Collected data entries:
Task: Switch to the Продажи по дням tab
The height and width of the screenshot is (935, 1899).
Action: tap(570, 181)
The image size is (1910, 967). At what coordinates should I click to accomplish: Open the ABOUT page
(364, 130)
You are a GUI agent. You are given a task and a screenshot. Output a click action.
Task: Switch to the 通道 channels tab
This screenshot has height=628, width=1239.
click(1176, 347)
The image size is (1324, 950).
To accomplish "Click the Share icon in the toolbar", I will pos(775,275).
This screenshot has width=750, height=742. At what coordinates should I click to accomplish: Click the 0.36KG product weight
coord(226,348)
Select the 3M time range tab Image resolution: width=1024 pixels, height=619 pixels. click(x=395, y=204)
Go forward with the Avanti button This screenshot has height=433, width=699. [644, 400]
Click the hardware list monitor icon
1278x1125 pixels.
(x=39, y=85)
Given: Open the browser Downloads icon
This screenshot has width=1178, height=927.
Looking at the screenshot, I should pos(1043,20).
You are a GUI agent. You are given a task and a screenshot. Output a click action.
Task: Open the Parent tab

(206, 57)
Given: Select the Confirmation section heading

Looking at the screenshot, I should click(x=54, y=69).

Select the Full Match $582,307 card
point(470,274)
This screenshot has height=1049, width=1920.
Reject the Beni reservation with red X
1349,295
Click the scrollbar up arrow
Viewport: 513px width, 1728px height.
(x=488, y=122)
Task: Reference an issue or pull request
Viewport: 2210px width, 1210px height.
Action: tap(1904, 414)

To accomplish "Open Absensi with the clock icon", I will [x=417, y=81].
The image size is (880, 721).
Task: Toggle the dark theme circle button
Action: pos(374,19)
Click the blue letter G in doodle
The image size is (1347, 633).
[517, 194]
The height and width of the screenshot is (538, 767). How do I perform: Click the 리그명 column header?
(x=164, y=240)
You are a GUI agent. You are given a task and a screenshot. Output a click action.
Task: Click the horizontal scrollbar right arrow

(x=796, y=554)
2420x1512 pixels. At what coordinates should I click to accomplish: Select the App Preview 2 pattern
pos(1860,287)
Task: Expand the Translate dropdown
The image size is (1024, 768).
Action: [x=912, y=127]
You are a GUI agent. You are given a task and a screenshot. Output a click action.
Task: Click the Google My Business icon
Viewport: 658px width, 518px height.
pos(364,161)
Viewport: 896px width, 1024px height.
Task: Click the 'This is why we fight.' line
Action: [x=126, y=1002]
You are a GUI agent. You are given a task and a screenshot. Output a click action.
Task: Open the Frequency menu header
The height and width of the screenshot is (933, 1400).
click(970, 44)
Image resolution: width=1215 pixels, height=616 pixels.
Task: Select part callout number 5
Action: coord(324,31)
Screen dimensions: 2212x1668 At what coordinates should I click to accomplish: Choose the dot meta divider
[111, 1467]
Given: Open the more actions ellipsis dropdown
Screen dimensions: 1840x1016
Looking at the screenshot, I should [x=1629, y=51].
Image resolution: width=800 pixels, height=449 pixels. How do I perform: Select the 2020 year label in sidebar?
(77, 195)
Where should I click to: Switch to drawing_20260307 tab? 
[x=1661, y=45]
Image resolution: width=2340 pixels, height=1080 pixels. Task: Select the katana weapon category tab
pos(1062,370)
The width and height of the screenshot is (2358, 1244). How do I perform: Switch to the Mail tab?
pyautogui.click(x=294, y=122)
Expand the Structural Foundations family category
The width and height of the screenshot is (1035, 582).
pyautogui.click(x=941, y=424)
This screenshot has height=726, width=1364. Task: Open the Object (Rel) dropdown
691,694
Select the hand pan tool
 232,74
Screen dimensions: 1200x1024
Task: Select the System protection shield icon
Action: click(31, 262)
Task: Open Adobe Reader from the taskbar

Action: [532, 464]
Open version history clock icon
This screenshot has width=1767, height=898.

* TASK DESCRIPTION *
Copy every line of the material above, unchanged and in the same order.

* TASK OUTPUT *
Task: Switch to the Продажи по дням tab
The height and width of the screenshot is (935, 1899).
Action: tap(570, 181)
The image size is (1910, 967). At what coordinates should I click to accomplish: Open the ABOUT page
(364, 130)
You are a GUI agent. You are given a task and a screenshot. Output a click action.
Task: Switch to the 通道 channels tab
This screenshot has height=628, width=1239.
click(1176, 347)
The image size is (1324, 950).
To accomplish "Click the Share icon in the toolbar", I will pos(775,275).
This screenshot has width=750, height=742. At what coordinates should I click to accomplish: Click the 0.36KG product weight
coord(226,348)
Select the 3M time range tab Image resolution: width=1024 pixels, height=619 pixels. click(x=395, y=204)
Go forward with the Avanti button This screenshot has height=433, width=699. [644, 400]
Click the hardware list monitor icon
1278x1125 pixels.
(x=39, y=85)
Given: Open the browser Downloads icon
This screenshot has width=1178, height=927.
Looking at the screenshot, I should pos(1043,20).
You are a GUI agent. You are given a task and a screenshot. Output a click action.
Task: Open the Parent tab

(206, 57)
Given: Select the Confirmation section heading

Looking at the screenshot, I should click(x=54, y=69).

Select the Full Match $582,307 card
point(470,274)
This screenshot has height=1049, width=1920.
Reject the Beni reservation with red X
1349,295
Click the scrollbar up arrow
Viewport: 513px width, 1728px height.
(x=488, y=122)
Task: Reference an issue or pull request
Viewport: 2210px width, 1210px height.
Action: tap(1904, 414)

To accomplish "Open Absensi with the clock icon", I will [x=417, y=81].
The image size is (880, 721).
Task: Toggle the dark theme circle button
Action: pos(374,19)
Click the blue letter G in doodle
The image size is (1347, 633).
[517, 194]
The height and width of the screenshot is (538, 767). How do I perform: Click the 리그명 column header?
(x=164, y=240)
You are a GUI agent. You are given a task and a screenshot. Output a click action.
Task: Click the horizontal scrollbar right arrow

(x=796, y=554)
2420x1512 pixels. At what coordinates should I click to accomplish: Select the App Preview 2 pattern
pos(1860,287)
Task: Expand the Translate dropdown
The image size is (1024, 768).
Action: [x=912, y=127]
You are a GUI agent. You are given a task and a screenshot. Output a click action.
Task: Click the Google My Business icon
Viewport: 658px width, 518px height.
pos(364,161)
Viewport: 896px width, 1024px height.
Task: Click the 'This is why we fight.' line
Action: [x=126, y=1002]
You are a GUI agent. You are given a task and a screenshot. Output a click action.
Task: Open the Frequency menu header
The height and width of the screenshot is (933, 1400).
click(970, 44)
Image resolution: width=1215 pixels, height=616 pixels.
Task: Select part callout number 5
Action: coord(324,31)
Screen dimensions: 2212x1668 At what coordinates should I click to accomplish: Choose the dot meta divider
[111, 1467]
Given: Open the more actions ellipsis dropdown
Screen dimensions: 1840x1016
Looking at the screenshot, I should [x=1629, y=51].
Image resolution: width=800 pixels, height=449 pixels. How do I perform: Select the 2020 year label in sidebar?
(77, 195)
Where should I click to: Switch to drawing_20260307 tab? 
[x=1661, y=45]
Image resolution: width=2340 pixels, height=1080 pixels. Task: Select the katana weapon category tab
pos(1062,370)
The width and height of the screenshot is (2358, 1244). How do I perform: Switch to the Mail tab?
pyautogui.click(x=294, y=122)
Expand the Structural Foundations family category
The width and height of the screenshot is (1035, 582).
pyautogui.click(x=941, y=424)
This screenshot has height=726, width=1364. Task: Open the Object (Rel) dropdown
691,694
Select the hand pan tool
 232,74
Screen dimensions: 1200x1024
Task: Select the System protection shield icon
Action: click(31, 262)
Task: Open Adobe Reader from the taskbar

Action: [532, 464]
Open version history clock icon
This screenshot has width=1767, height=898.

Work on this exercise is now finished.